Problem to solve: Copy each of the records exactly; leave nothing out.

Available data:

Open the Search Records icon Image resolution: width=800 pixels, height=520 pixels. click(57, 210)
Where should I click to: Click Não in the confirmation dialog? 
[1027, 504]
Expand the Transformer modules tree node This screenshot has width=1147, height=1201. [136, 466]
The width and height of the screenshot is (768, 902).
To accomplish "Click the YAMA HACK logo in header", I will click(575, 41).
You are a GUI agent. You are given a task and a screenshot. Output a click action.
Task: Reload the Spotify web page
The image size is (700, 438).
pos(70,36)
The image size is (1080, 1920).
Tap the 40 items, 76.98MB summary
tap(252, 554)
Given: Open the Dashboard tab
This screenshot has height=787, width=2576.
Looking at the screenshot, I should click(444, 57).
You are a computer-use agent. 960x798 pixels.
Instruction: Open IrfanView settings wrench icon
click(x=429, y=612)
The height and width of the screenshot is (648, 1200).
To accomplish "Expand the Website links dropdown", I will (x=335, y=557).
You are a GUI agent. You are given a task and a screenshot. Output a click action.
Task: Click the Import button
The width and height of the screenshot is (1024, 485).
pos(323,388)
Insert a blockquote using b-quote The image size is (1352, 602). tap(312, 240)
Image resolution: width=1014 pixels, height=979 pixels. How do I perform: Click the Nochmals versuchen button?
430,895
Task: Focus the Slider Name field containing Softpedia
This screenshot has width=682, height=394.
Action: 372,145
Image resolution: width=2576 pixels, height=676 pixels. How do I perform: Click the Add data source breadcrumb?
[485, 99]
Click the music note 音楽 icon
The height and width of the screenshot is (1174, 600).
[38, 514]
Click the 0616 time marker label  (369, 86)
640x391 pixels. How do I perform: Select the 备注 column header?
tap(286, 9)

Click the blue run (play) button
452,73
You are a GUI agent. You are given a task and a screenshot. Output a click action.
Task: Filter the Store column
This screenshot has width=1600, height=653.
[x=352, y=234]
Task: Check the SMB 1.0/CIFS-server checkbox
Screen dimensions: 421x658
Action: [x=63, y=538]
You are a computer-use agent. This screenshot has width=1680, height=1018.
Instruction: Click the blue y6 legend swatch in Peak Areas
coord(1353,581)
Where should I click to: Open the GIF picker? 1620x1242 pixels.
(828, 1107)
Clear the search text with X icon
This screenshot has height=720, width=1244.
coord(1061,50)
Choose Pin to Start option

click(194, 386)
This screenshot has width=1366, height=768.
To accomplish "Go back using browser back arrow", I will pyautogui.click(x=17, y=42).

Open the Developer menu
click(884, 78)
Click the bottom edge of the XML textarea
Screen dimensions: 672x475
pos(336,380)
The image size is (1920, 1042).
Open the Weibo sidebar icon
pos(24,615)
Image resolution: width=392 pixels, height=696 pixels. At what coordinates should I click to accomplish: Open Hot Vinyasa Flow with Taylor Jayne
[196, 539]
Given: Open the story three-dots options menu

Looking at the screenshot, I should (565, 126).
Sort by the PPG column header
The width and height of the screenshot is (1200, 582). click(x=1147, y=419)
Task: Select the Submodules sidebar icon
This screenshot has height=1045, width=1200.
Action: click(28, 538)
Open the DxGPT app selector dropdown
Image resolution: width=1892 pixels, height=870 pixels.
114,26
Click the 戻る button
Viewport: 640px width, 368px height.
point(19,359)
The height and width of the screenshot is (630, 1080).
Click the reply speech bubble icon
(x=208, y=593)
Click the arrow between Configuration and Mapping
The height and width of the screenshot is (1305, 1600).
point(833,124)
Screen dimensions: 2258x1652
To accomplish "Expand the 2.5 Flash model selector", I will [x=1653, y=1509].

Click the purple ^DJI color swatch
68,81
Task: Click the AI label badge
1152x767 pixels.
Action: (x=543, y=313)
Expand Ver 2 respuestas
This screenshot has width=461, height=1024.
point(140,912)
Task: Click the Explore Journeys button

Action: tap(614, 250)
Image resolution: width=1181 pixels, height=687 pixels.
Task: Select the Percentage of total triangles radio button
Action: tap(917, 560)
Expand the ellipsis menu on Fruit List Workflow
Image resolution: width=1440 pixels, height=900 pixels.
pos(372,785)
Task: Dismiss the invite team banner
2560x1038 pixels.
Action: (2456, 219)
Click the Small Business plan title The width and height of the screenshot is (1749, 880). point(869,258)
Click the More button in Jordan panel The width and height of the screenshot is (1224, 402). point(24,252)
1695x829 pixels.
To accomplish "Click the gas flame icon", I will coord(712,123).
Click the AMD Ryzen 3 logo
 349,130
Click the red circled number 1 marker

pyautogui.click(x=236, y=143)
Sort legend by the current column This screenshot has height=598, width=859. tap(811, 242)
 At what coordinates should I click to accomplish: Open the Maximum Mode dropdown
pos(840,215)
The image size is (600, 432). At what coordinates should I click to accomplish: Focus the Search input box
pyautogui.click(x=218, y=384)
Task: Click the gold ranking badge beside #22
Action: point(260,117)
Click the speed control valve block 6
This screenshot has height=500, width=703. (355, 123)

Result of this exercise:
Open the Search Records icon Image resolution: width=800 pixels, height=520 pixels. click(57, 210)
Where should I click to: Click Não in the confirmation dialog? 
[1027, 504]
Expand the Transformer modules tree node This screenshot has width=1147, height=1201. [136, 466]
The width and height of the screenshot is (768, 902).
To accomplish "Click the YAMA HACK logo in header", I will click(575, 41).
You are a GUI agent. You are given a task and a screenshot. Output a click action.
Task: Reload the Spotify web page
The image size is (700, 438).
pos(70,36)
The image size is (1080, 1920).
Tap the 40 items, 76.98MB summary
tap(252, 554)
Given: Open the Dashboard tab
This screenshot has height=787, width=2576.
Looking at the screenshot, I should click(444, 57).
You are a computer-use agent. 960x798 pixels.
Instruction: Open IrfanView settings wrench icon
click(x=429, y=612)
The height and width of the screenshot is (648, 1200).
To accomplish "Expand the Website links dropdown", I will (x=335, y=557).
You are a GUI agent. You are given a task and a screenshot. Output a click action.
Task: Click the Import button
The width and height of the screenshot is (1024, 485).
pos(323,388)
Insert a blockquote using b-quote The image size is (1352, 602). tap(312, 240)
Image resolution: width=1014 pixels, height=979 pixels. How do I perform: Click the Nochmals versuchen button?
430,895
Task: Focus the Slider Name field containing Softpedia
This screenshot has width=682, height=394.
Action: 372,145
Image resolution: width=2576 pixels, height=676 pixels. How do I perform: Click the Add data source breadcrumb?
[485, 99]
Click the music note 音楽 icon
The height and width of the screenshot is (1174, 600).
[38, 514]
Click the 0616 time marker label  (369, 86)
640x391 pixels. How do I perform: Select the 备注 column header?
tap(286, 9)

Click the blue run (play) button
452,73
You are a GUI agent. You are given a task and a screenshot. Output a click action.
Task: Filter the Store column
This screenshot has width=1600, height=653.
[x=352, y=234]
Task: Check the SMB 1.0/CIFS-server checkbox
Screen dimensions: 421x658
Action: [x=63, y=538]
You are a computer-use agent. This screenshot has width=1680, height=1018.
Instruction: Click the blue y6 legend swatch in Peak Areas
coord(1353,581)
Where should I click to: Open the GIF picker? 1620x1242 pixels.
(828, 1107)
Clear the search text with X icon
This screenshot has height=720, width=1244.
coord(1061,50)
Choose Pin to Start option

click(194, 386)
This screenshot has width=1366, height=768.
To accomplish "Go back using browser back arrow", I will pyautogui.click(x=17, y=42).

Open the Developer menu
click(884, 78)
Click the bottom edge of the XML textarea
Screen dimensions: 672x475
pos(336,380)
The image size is (1920, 1042).
Open the Weibo sidebar icon
pos(24,615)
Image resolution: width=392 pixels, height=696 pixels. At what coordinates should I click to accomplish: Open Hot Vinyasa Flow with Taylor Jayne
[196, 539]
Given: Open the story three-dots options menu

Looking at the screenshot, I should (565, 126).
Sort by the PPG column header
The width and height of the screenshot is (1200, 582). click(x=1147, y=419)
Task: Select the Submodules sidebar icon
This screenshot has height=1045, width=1200.
Action: click(28, 538)
Open the DxGPT app selector dropdown
Image resolution: width=1892 pixels, height=870 pixels.
114,26
Click the 戻る button
Viewport: 640px width, 368px height.
point(19,359)
The height and width of the screenshot is (630, 1080).
Click the reply speech bubble icon
(x=208, y=593)
Click the arrow between Configuration and Mapping
The height and width of the screenshot is (1305, 1600).
point(833,124)
Screen dimensions: 2258x1652
To accomplish "Expand the 2.5 Flash model selector", I will [x=1653, y=1509].

Click the purple ^DJI color swatch
68,81
Task: Click the AI label badge
1152x767 pixels.
Action: (x=543, y=313)
Expand Ver 2 respuestas
This screenshot has width=461, height=1024.
point(140,912)
Task: Click the Explore Journeys button

Action: tap(614, 250)
Image resolution: width=1181 pixels, height=687 pixels.
Task: Select the Percentage of total triangles radio button
Action: tap(917, 560)
Expand the ellipsis menu on Fruit List Workflow
Image resolution: width=1440 pixels, height=900 pixels.
pos(372,785)
Task: Dismiss the invite team banner
2560x1038 pixels.
Action: (2456, 219)
Click the Small Business plan title The width and height of the screenshot is (1749, 880). point(869,258)
Click the More button in Jordan panel The width and height of the screenshot is (1224, 402). point(24,252)
1695x829 pixels.
To accomplish "Click the gas flame icon", I will coord(712,123).
Click the AMD Ryzen 3 logo
 349,130
Click the red circled number 1 marker

pyautogui.click(x=236, y=143)
Sort legend by the current column This screenshot has height=598, width=859. tap(811, 242)
 At what coordinates should I click to accomplish: Open the Maximum Mode dropdown
pos(840,215)
The image size is (600, 432). At what coordinates should I click to accomplish: Focus the Search input box
pyautogui.click(x=218, y=384)
Task: Click the gold ranking badge beside #22
Action: point(260,117)
Click the speed control valve block 6
This screenshot has height=500, width=703. (355, 123)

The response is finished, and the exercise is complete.